We do not know how my grandmother escaped this swirling chaos of death and evil. But somehow, she did. Perhaps her parents told her to run away? Perhaps, as a teenager, she had entry into some of the resistance movements and smugglers going in and out of the ghetto and escaped through those networks? All we know is that she made it out. It is estimated by the Holocaust Research Project that out of approximately 42,000 Jews in Lublin only 200–300 survived the Holocaust either by hiding or surviving various camps. My grandmother was one of them.

Undated studio portrait of my grandmother, taken after she emigrated from Europe.

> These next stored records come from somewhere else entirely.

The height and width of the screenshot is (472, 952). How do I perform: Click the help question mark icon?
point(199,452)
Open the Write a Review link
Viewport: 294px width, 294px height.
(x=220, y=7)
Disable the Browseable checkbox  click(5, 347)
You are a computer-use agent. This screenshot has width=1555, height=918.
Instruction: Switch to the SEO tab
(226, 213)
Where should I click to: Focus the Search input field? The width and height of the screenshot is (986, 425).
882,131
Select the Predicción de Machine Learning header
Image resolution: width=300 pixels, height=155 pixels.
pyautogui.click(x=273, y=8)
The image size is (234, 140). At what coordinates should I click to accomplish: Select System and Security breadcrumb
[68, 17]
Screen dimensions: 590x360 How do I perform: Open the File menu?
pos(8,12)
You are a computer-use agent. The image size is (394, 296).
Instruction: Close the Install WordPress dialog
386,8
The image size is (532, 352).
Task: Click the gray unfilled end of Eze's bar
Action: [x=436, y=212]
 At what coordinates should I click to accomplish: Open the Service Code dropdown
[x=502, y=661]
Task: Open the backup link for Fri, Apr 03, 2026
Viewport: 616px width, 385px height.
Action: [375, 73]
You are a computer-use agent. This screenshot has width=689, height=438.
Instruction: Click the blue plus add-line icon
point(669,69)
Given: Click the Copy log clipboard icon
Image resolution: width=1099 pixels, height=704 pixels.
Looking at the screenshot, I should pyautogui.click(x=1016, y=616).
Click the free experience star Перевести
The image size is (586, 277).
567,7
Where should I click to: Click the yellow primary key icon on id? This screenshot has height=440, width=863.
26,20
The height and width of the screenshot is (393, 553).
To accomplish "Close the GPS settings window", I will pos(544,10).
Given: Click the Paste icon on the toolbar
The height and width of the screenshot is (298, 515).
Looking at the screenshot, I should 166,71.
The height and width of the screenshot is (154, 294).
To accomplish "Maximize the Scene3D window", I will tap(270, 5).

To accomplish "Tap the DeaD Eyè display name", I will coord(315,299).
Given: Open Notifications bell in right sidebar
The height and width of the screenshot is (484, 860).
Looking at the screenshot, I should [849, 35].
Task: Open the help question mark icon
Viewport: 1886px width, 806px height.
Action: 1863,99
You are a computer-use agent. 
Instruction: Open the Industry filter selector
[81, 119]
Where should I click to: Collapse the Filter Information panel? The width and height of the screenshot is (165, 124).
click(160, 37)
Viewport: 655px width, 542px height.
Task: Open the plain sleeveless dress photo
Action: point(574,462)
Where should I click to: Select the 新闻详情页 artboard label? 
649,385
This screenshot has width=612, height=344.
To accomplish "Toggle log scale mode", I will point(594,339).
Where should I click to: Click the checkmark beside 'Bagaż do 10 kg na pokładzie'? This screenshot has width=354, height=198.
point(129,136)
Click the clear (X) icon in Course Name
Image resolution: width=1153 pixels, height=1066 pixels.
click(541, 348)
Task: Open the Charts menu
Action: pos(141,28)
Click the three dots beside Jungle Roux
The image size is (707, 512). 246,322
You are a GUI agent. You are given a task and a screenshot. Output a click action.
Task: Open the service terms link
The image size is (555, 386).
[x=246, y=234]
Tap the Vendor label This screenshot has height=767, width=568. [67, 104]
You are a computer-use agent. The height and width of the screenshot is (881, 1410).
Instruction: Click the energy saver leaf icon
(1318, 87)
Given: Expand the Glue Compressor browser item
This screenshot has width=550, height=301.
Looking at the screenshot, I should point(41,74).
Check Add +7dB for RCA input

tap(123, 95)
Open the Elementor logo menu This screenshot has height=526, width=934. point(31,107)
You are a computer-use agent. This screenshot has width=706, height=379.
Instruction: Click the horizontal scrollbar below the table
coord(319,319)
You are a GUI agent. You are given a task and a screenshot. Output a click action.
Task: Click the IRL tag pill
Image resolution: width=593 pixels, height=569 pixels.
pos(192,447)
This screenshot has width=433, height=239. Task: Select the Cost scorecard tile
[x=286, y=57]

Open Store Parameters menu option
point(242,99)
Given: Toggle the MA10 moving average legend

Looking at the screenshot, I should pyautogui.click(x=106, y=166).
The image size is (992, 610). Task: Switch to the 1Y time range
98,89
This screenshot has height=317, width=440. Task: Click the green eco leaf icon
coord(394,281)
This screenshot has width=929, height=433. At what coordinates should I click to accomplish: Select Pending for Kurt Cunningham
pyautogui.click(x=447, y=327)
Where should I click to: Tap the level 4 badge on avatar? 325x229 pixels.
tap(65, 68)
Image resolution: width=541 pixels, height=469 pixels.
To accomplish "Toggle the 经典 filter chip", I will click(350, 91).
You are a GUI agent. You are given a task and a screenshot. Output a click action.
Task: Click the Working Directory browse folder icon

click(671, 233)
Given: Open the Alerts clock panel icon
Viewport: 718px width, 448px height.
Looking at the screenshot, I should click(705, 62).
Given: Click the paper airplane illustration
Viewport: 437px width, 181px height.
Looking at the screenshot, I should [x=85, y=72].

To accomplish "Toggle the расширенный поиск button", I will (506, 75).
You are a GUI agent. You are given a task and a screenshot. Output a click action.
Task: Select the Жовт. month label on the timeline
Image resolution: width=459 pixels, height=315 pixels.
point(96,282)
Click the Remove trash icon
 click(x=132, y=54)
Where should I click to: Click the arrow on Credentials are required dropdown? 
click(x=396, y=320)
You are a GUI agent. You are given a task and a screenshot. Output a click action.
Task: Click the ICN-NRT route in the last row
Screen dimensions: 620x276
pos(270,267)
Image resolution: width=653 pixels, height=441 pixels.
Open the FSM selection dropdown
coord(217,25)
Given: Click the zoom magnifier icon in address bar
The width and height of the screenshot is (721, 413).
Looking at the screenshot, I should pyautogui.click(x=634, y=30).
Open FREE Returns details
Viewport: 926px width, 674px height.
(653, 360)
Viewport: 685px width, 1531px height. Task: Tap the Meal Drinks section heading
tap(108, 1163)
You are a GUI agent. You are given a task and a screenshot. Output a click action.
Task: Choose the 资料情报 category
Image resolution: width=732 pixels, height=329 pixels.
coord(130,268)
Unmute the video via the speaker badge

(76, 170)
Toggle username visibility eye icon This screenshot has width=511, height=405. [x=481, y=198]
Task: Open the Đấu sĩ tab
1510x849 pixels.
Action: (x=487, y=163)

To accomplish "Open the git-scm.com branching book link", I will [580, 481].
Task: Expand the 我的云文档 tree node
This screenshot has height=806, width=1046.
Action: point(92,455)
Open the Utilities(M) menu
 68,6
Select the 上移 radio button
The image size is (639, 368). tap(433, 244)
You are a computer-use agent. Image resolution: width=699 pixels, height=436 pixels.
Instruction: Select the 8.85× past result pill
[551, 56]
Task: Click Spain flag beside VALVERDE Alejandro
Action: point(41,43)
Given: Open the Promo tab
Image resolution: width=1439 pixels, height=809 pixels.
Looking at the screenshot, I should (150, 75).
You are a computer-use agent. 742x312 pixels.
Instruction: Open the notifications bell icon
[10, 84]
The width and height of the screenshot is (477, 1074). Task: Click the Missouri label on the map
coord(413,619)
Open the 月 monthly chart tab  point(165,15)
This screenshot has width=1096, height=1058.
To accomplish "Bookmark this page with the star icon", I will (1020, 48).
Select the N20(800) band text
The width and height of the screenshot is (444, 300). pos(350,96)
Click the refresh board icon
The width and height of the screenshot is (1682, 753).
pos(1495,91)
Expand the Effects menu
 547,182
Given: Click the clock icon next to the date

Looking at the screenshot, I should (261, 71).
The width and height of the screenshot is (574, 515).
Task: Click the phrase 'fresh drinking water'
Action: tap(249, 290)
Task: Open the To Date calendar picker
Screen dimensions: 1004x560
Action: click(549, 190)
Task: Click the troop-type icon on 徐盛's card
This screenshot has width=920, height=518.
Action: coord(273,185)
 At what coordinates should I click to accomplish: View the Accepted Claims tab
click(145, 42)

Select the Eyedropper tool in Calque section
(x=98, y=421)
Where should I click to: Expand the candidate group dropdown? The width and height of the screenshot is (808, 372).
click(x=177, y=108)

My grandmother was a beautiful woman with Aryan features: tall, dirty blonde hair, gray-blue eyes. She inherited those traits from her mother, Esther Dychtwald, who had auburn hair, was reputed to be quite beautiful and had many suitors. The fact that my grandmother could pass herself off as Aryan or Polish almost certainly helped her survive.

At some point my grandmother slipped out of the Lublin ghetto. She traveled to the countryside, and, if the story about the Nazis on the train is true, this could have been when it occurred. Somehow, she wound up on the farm of a Polish Catholic family, working as a farm hand and pretending not to be Jewish. She stayed there for an unknown period of time. She slept in the barn and survived on potatoes.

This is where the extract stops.